EXERCICES À RÉSOUDRE:
**A.** Résumez le passage en une seule phrase.
**B.** Reproduisez fidèlement le passage en commençant par « Dans un jugement » et en poursuivant jusqu'à « des indemnités journalières. ».

PASSAGE:
%%

Terralaboris asbl

Combinaison des règles relatives à l’indemnisation de l’incapacité temporaire en accidents du travail avec celles en matière de rémunération garantie des ouvriers au sens de la loi sur les contrats de travail

Commentaire de Trib. trav. Bruxelles, 2 décembre 2014, R.G. 2013/14.762/A

Mis en ligne le lundi 22 juin 2015


Tribunal du travail de Bruxelles, 2 décembre 2014, R.G. 13/14.762/A

TERRA LABORIS ASBL

Dans un jugement du 2 décembre 2014, le Tribunal du travail de Bruxelles se livre à un examen très rigoureux de l’incidence des obligations de l’employeur en matière de rémunération garantie sur celles de l’entreprise d’assurances concernant le paiement des indemnités journalières.

%%

LIGNES ENREGISTRÉES:
%%

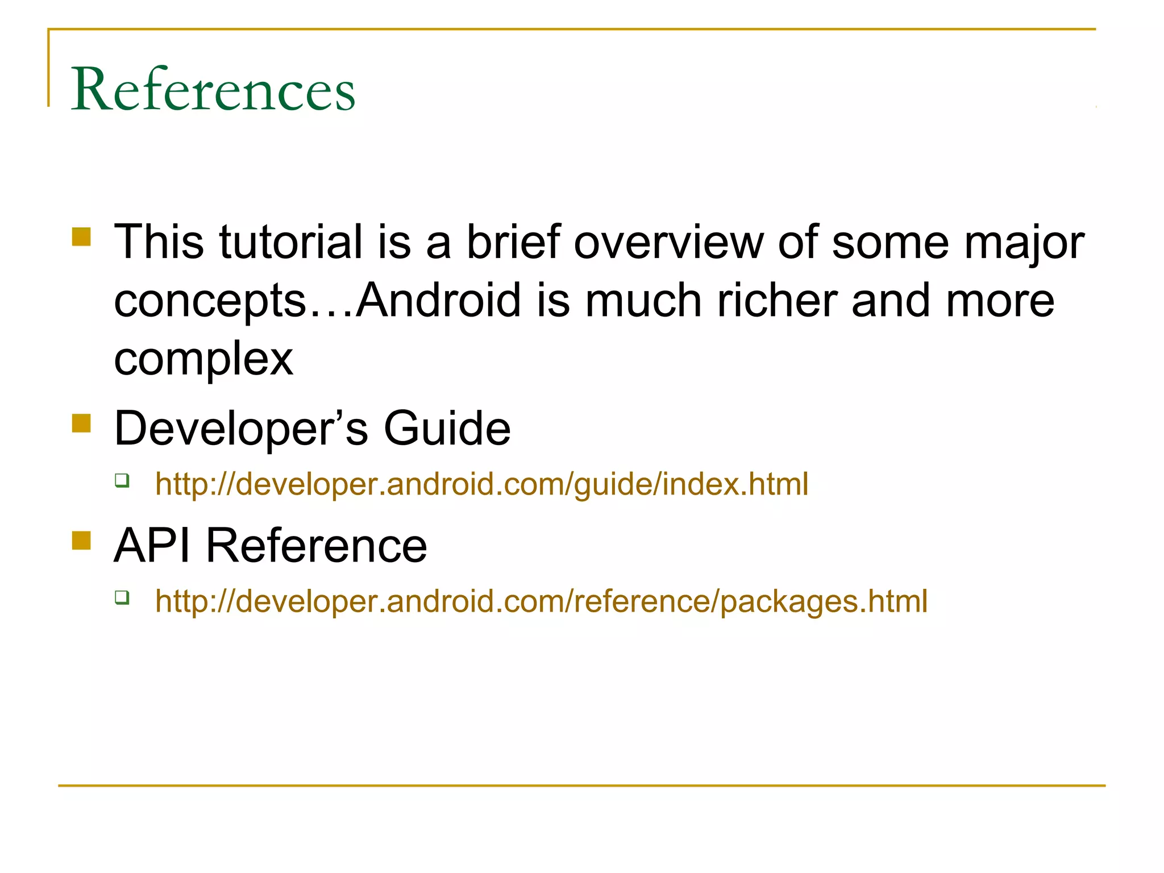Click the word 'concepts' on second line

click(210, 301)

%%
%%

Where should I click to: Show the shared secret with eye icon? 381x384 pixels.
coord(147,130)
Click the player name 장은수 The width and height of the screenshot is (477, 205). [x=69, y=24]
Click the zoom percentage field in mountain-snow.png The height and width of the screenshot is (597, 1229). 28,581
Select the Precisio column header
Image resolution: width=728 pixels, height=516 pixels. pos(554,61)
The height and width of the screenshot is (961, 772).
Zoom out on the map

%%

CORRIGÉ PAR EXERCICE:
**A.** Dans un jugement du 2 décembre 2014, le Tribunal du travail de Bruxelles examine de façon très rigoureuse l'incidence des obligations de l'employeur en matière de rémunération garantie sur celles de l'entreprise d'assurances concernant le paiement des indemnités journalières.

**B.**
Dans un jugement du 2 décembre 2014, le Tribunal du travail de Bruxelles se livre à un examen très rigoureux de l’incidence des obligations de l’employeur en matière de rémunération garantie sur celles de l’entreprise d’assurances concernant le paiement des indemnités journalières.